» **Work to be completed**: Convert the listing below into a JSON list of strings with one string per line, and omit any blank lines.

» **Materials provided**:
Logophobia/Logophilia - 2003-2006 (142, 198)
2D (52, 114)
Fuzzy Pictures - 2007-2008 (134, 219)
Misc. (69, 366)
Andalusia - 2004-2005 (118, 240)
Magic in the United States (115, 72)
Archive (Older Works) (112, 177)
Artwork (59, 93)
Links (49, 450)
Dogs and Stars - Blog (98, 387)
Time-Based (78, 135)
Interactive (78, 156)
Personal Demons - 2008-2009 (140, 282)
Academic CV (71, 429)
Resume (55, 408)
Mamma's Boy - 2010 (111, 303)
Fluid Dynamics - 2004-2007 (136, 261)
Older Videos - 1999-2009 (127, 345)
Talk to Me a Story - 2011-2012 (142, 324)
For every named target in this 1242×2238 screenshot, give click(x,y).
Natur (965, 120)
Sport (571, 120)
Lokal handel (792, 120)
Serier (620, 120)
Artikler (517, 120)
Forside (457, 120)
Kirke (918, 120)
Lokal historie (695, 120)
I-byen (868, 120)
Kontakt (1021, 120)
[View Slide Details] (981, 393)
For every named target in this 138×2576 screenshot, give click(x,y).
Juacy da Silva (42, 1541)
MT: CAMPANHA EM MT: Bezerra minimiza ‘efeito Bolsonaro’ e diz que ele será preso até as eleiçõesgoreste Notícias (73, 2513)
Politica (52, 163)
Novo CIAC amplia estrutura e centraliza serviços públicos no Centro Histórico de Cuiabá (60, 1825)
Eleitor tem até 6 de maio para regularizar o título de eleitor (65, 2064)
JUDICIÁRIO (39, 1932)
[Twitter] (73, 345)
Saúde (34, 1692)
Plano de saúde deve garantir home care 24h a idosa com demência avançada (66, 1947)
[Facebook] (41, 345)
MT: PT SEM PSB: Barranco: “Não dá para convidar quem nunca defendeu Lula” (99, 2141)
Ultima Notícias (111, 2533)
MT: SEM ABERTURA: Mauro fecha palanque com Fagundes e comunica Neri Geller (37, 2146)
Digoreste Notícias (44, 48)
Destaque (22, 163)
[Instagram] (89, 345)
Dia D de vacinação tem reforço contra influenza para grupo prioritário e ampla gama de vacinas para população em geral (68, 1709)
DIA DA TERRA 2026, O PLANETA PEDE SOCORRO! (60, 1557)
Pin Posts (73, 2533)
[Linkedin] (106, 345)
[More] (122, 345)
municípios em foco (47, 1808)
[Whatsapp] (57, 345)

» **Exercise solution**:
[
  "Logophobia/Logophilia - 2003-2006 (142, 198)",
  "2D (52, 114)",
  "Fuzzy Pictures - 2007-2008 (134, 219)",
  "Misc. (69, 366)",
  "Andalusia - 2004-2005 (118, 240)",
  "Magic in the United States (115, 72)",
  "Archive (Older Works) (112, 177)",
  "Artwork (59, 93)",
  "Links (49, 450)",
  "Dogs and Stars - Blog (98, 387)",
  "Time-Based (78, 135)",
  "Interactive (78, 156)",
  "Personal Demons - 2008-2009 (140, 282)",
  "Academic CV (71, 429)",
  "Resume (55, 408)",
  "Mamma's Boy - 2010 (111, 303)",
  "Fluid Dynamics - 2004-2007 (136, 261)",
  "Older Videos - 1999-2009 (127, 345)",
  "Talk to Me a Story - 2011-2012 (142, 324)",
  "For every named target in this 1242×2238 screenshot, give click(x,y).",
  "Natur (965, 120)",
  "Sport (571, 120)",
  "Lokal handel (792, 120)",
  "Serier (620, 120)",
  "Artikler (517, 120)",
  "Forside (457, 120)",
  "Kirke (918, 120)",
  "Lokal historie (695, 120)",
  "I-byen (868, 120)",
  "Kontakt (1021, 120)",
  "[View Slide Details] (981, 393)",
  "For every named target in this 138×2576 screenshot, give click(x,y).",
  "Juacy da Silva (42, 1541)",
  "MT: CAMPANHA EM MT: Bezerra minimiza ‘efeito Bolsonaro’ e diz que ele será preso até as eleiçõesgoreste Notícias (73, 2513)",
  "Politica (52, 163)",
  "Novo CIAC amplia estrutura e centraliza serviços públicos no Centro Histórico de Cuiabá (60, 1825)",
  "Eleitor tem até 6 de maio para regularizar o título de eleitor (65, 2064)",
  "JUDICIÁRIO (39, 1932)",
  "[Twitter] (73, 345)",
  "Saúde (34, 1692)",
  "Plano de saúde deve garantir home care 24h a idosa com demência avançada (66, 1947)",
  "[Facebook] (41, 345)",
  "MT: PT SEM PSB: Barranco: “Não dá para convidar quem nunca defendeu Lula” (99, 2141)",
  "Ultima Notícias (111, 2533)",
  "MT: SEM ABERTURA: Mauro fecha palanque com Fagundes e comunica Neri Geller (37, 2146)",
  "Digoreste Notícias (44, 48)",
  "Destaque (22, 163)",
  "[Instagram] (89, 345)",
  "Dia D de vacinação tem reforço contra influenza para grupo prioritário e ampla gama de vacinas para população em geral (68, 1709)",
  "DIA DA TERRA 2026, O PLANETA PEDE SOCORRO! (60, 1557)",
  "Pin Posts (73, 2533)",
  "[Linkedin] (106, 345)",
  "[More] (122, 345)",
  "municípios em foco (47, 1808)",
  "[Whatsapp] (57, 345)"
]